Dublanica covers several, though certainly not all, service industries, including valets, bartenders, strippers, masseurs, cabbies, hotel workers, and, of course, waiters. In addition to interviews, he occasionally moonlights at these jobs, or at least observes them in their environment. Not only does this allow him to write off lap dances as research, it gives the book its meat, the many human interest stories. You'll learn about girls who serve fetishists in a sex dungeon in LA, and all the truly strange stuff in that world. You'll hear about the cab driver in Vegas and the two, totally broke kids who force him to let them off a few blocks from their destination, because otherwise their $10 won't cover both the fare and the tip. (He offers to take them anyway, but they insist). You'll learn about bathroom attendants, and why at least one of them does what she does. And, of course, you hear the Vegas stripper tales. These are what's best about the book: they let you see employees as people and understand their economic situation. Not only do you learn what role tips play in that (as well as how much they think they should get), but you're keyed in to a lot of the scams these guys run (like kickbacks from cabbies to doormen for juicy fares), as well as the myriad ways employers take a cut of the tips. It's a good education and ready entertainment.

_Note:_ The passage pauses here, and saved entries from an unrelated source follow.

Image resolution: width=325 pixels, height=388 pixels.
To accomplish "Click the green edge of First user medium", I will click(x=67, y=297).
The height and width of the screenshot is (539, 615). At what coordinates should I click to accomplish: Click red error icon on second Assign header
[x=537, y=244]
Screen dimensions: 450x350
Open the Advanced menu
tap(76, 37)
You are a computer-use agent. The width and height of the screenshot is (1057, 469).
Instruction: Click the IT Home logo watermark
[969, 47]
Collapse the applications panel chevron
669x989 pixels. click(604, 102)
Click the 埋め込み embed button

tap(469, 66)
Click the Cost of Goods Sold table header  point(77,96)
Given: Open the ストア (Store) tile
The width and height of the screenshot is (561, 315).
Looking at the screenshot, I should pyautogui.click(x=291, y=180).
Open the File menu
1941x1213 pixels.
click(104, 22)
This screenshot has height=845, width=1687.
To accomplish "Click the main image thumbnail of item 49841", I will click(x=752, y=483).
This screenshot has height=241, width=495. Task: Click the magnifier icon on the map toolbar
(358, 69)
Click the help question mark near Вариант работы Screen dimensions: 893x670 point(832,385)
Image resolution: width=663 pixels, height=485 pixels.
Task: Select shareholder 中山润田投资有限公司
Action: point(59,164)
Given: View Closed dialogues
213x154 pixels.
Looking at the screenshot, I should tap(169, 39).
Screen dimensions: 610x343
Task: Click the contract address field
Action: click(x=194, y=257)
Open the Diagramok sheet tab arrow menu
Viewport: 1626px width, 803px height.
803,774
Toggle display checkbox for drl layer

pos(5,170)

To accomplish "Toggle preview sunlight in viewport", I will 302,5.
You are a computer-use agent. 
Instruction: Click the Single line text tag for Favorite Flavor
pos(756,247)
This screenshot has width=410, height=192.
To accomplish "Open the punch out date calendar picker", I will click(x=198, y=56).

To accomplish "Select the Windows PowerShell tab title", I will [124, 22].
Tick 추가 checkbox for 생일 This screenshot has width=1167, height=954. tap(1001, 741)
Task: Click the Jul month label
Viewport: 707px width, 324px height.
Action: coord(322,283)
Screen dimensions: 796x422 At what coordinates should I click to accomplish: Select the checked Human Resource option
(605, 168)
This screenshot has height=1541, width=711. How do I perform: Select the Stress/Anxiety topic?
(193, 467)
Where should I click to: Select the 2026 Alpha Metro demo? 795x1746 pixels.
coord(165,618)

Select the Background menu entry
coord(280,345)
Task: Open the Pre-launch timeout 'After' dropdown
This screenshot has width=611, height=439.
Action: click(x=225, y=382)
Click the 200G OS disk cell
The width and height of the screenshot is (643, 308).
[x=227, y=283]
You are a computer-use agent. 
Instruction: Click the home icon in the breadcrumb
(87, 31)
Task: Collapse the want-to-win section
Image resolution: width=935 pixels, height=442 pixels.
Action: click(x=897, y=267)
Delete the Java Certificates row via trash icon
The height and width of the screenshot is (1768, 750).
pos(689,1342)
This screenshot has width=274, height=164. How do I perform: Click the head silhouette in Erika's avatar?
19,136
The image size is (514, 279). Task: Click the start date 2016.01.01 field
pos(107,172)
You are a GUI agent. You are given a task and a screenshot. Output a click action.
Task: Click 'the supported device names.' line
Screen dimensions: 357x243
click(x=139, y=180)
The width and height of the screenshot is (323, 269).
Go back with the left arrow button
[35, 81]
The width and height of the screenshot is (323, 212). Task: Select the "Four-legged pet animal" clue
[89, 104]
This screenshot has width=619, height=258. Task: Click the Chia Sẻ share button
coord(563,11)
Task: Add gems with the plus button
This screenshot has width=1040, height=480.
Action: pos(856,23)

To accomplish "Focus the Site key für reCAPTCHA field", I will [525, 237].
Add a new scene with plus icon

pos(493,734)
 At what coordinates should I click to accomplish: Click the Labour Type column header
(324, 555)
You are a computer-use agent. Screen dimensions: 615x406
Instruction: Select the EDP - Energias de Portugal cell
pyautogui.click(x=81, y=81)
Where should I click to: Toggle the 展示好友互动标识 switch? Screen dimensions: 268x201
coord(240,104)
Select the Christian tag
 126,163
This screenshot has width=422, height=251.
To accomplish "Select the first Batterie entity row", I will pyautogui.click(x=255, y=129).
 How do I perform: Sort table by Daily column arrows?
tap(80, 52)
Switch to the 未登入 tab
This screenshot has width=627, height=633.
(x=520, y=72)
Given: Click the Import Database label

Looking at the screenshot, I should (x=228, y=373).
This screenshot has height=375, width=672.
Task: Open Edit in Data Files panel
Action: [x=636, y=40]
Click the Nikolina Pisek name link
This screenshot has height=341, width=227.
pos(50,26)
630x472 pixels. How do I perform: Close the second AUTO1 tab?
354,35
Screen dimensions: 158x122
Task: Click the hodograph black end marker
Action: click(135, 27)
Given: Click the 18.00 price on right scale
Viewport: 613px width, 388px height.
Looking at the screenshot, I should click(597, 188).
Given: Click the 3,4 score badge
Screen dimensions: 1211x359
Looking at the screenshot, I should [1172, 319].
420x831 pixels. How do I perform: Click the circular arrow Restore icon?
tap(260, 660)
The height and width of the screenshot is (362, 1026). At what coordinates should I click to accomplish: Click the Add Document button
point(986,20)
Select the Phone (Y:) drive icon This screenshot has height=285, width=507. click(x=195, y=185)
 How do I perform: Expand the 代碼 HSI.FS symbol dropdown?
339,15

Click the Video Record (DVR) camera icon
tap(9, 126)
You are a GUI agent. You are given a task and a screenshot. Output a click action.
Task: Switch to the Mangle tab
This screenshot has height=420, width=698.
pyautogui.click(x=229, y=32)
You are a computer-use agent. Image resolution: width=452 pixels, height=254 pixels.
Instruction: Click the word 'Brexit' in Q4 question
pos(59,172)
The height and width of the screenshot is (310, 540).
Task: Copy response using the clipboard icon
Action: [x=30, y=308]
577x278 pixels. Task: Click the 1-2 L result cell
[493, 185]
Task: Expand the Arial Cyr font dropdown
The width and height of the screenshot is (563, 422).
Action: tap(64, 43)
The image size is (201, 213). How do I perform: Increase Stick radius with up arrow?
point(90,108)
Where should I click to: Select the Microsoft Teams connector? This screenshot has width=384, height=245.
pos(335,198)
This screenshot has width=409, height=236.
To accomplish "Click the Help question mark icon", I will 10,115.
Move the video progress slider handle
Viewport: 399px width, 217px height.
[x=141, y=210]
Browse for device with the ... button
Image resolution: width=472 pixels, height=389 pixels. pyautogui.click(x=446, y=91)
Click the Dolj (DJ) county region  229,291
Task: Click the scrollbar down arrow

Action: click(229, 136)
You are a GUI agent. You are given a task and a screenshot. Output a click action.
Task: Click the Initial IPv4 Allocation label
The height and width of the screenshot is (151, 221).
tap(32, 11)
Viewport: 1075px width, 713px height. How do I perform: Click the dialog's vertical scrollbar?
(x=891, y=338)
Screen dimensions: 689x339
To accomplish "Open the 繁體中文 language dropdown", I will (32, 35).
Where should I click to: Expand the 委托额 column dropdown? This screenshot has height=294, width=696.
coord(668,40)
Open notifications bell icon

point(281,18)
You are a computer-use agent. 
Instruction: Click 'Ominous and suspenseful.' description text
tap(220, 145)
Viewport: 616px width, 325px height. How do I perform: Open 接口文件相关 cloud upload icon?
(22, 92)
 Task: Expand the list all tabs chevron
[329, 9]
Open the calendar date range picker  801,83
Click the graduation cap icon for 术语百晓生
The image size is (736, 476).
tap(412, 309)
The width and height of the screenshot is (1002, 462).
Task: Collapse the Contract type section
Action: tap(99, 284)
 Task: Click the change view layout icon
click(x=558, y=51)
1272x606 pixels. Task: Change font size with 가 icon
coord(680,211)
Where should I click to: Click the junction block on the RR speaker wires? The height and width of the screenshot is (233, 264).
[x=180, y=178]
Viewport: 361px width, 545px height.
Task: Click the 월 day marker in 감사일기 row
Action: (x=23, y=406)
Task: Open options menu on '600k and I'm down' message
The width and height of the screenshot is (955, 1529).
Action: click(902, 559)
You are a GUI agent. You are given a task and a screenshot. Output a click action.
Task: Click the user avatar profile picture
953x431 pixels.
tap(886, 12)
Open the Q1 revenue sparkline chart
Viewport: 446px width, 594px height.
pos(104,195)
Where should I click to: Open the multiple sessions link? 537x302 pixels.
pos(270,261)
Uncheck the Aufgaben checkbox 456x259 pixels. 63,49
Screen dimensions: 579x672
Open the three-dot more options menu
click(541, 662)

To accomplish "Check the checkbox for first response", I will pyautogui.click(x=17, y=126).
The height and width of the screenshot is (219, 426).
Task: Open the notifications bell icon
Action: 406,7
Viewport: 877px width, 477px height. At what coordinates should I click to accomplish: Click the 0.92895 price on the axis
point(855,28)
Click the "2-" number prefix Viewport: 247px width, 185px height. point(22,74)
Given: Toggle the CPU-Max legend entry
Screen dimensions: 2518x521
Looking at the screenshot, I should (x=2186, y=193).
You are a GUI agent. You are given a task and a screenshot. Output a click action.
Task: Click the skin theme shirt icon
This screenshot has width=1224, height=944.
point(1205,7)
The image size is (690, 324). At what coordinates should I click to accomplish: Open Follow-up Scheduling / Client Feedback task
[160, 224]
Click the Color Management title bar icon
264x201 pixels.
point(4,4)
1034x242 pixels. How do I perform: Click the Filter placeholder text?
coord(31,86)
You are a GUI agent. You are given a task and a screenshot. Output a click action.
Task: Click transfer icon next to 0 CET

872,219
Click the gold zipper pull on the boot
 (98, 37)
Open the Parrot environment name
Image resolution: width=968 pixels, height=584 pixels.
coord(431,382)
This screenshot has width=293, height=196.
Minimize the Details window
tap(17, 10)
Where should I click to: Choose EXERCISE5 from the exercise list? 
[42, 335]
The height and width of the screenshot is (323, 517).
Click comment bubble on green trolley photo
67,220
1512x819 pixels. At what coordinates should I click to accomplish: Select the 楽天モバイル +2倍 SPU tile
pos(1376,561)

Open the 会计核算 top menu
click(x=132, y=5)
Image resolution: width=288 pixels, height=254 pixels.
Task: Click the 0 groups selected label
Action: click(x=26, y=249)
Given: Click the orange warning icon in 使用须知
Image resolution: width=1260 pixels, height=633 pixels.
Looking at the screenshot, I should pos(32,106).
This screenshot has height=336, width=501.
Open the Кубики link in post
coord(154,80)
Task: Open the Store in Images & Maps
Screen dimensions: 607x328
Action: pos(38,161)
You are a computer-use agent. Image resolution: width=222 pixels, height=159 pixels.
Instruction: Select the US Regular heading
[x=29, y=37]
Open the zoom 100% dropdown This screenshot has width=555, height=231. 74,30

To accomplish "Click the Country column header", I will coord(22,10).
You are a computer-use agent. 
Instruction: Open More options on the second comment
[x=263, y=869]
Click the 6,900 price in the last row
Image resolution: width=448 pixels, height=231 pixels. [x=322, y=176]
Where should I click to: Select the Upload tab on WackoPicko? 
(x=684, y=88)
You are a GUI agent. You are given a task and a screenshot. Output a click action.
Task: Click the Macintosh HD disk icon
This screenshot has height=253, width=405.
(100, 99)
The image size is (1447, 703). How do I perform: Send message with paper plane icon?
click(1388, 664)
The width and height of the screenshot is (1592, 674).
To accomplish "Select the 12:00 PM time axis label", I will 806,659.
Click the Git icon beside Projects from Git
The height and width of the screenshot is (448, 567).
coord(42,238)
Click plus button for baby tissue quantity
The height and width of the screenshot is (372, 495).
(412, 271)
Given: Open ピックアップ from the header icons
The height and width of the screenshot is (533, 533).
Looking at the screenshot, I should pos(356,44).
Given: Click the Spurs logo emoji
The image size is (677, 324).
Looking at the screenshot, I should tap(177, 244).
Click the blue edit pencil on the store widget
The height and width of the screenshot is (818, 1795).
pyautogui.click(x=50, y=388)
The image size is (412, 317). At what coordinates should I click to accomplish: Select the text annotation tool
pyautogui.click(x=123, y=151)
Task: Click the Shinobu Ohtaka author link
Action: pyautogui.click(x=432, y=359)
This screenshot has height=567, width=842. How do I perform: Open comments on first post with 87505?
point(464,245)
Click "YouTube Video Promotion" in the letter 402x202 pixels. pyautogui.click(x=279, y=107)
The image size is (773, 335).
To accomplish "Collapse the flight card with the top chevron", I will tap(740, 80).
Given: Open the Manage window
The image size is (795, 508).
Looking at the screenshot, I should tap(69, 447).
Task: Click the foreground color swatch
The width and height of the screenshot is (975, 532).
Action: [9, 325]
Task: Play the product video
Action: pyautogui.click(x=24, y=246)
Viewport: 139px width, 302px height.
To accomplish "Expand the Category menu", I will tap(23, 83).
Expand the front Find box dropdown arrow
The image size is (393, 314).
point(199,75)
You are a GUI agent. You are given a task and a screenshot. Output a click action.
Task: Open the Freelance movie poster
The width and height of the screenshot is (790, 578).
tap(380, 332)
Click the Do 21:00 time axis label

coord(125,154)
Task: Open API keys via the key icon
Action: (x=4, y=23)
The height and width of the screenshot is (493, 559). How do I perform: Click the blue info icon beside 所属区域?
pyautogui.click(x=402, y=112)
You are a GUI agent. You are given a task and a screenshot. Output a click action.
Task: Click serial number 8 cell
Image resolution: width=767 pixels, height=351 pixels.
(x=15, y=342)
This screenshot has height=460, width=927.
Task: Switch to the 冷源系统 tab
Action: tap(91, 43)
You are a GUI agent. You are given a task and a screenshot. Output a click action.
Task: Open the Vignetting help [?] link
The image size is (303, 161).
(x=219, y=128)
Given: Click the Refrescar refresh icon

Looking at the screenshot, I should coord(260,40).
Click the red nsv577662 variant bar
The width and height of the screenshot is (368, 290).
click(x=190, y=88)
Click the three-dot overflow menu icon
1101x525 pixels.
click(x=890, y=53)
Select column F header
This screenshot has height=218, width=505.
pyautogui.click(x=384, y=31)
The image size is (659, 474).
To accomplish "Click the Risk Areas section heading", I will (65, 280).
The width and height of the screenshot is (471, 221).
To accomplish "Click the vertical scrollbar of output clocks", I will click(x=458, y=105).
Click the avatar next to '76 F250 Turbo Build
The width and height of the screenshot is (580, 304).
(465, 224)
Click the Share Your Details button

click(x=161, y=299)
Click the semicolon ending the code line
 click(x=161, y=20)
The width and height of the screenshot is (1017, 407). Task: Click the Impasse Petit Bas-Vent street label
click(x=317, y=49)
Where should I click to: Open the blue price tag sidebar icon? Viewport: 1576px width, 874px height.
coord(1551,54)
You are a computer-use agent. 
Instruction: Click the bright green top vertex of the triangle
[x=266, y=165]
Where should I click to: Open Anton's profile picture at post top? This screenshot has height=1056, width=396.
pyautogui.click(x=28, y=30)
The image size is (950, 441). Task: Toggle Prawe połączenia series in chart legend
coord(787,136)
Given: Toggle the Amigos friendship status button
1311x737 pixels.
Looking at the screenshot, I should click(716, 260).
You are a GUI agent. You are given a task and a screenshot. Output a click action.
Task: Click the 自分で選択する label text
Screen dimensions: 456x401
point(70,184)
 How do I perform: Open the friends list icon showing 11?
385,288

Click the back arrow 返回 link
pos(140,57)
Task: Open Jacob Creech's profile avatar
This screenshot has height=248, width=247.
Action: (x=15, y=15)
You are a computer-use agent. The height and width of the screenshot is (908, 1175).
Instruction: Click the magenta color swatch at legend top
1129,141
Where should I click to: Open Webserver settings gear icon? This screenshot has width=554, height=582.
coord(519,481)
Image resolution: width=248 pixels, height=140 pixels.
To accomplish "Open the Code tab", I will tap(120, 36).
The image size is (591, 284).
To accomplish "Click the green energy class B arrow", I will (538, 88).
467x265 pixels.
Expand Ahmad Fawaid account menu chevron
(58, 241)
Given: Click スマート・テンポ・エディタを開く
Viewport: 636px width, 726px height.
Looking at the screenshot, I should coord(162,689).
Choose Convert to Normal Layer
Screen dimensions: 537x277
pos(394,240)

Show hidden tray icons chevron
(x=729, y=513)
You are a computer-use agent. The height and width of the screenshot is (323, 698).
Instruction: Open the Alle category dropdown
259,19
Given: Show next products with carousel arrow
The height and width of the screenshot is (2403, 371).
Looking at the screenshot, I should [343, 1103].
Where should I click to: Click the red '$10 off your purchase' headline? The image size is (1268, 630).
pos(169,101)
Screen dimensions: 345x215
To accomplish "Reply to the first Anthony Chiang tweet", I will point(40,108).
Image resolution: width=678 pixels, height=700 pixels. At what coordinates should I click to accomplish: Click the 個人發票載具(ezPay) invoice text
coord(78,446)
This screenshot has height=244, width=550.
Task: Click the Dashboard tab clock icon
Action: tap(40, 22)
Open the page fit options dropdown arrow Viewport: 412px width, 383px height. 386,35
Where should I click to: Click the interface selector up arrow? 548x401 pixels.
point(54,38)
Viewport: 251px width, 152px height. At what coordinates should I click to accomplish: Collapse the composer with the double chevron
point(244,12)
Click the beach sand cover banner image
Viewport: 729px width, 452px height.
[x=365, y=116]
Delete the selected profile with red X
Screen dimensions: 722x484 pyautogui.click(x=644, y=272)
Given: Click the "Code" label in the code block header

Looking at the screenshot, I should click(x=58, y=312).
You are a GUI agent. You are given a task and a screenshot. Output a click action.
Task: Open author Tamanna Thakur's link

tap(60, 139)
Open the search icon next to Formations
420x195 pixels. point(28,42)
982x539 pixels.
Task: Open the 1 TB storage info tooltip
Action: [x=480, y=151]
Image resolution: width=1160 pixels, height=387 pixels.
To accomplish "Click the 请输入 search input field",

The book runs into trouble when Dublanica generalizes to make larger points. It's not that they're all invalid (though some certainly have their problems), it's that he never makes much critical evaluation of them, by which I mean weighing arguments for and against. For example, what's the justification for these tip amounts? Why should we just give workers whatever they say? Furthermore, how on earth can a service worker be justifiably annoyed at people who tip poorly, or not at all, when the expectations are rarely advertised, even though that's how everything else in our economy works? A good or service is usually offered at a set price, and people make up their minds whether or not to engage in the deal based what's right there in black and white--except tipping. Who wouldn't expect patrons to sometimes be annoyed or cheap when somebody wants to add something extra on at the end of a transaction, sometimes unexpectedly, and when they might not even know how much? Or when they receive the consequences of their ignorance in the form of suddenly bad service (or sometimes much worse)?
A couple of specific examples come to mind. When a porter relates how a lady insisted he not touch her bags, ostensibly to avoid having to tip, she's called cheap, but two breaths later, we learn how this guy has put bags in the wrong cabs out of revenge. Still, Dublanica doesn't question whether the lady may have had a similar experience before, or whether, frankly, she might be able bodied enough to do it herself and save some of her own green, which she may even have made as tips. Don't people have the right to choose how they spend? Then we get the $13 miracle example, where a lady is berating the car wash guys for missing a few spots. OK, it sounds like she was unduly agitated, but shouldn't she expect a good job be done for the stated price? That's different from whether she tips or treats these guys well. Maybe $13 is a lot to her, or maybe she's just mean. Either way, Dublanica should poke at that more than he does. There is the card dealer who calls his job a profession and the tip a recognition thereof. He clearly implies he deserves it whether he's done well or not. Uh, no. Doctors, lawyers, and engineers are professionals. This guy doesn't even have to shuffle. It's not to say his humanity or his job are unworthy, but there's little examination here of what he does that specifically deserves a tip, or how a patron would tell if he's done it well or poorly. In this or any case, simply being paid poorly by your boss isn't necessarily a reason. There's also the example of hotel housekeepers. If hotel rooms cost more than $100 a night, shouldn't a well kept room be part of the deal? Many people expect that it is. If many housekeepers make precious little and sometimes get their tips stolen by management (again, why should people tip if that might happen?), is the answer just that all patrons tip, or is it maybe that, say, the workers unionize to get a slice of that $100+ that should easily cover a decent wage for them? Obviously, there will be no agreement any time soon on when, where, how, why, and whom we should tip, but explorations of these topics would have made this work more enlightening and useful. As it is, the book is very one-sided.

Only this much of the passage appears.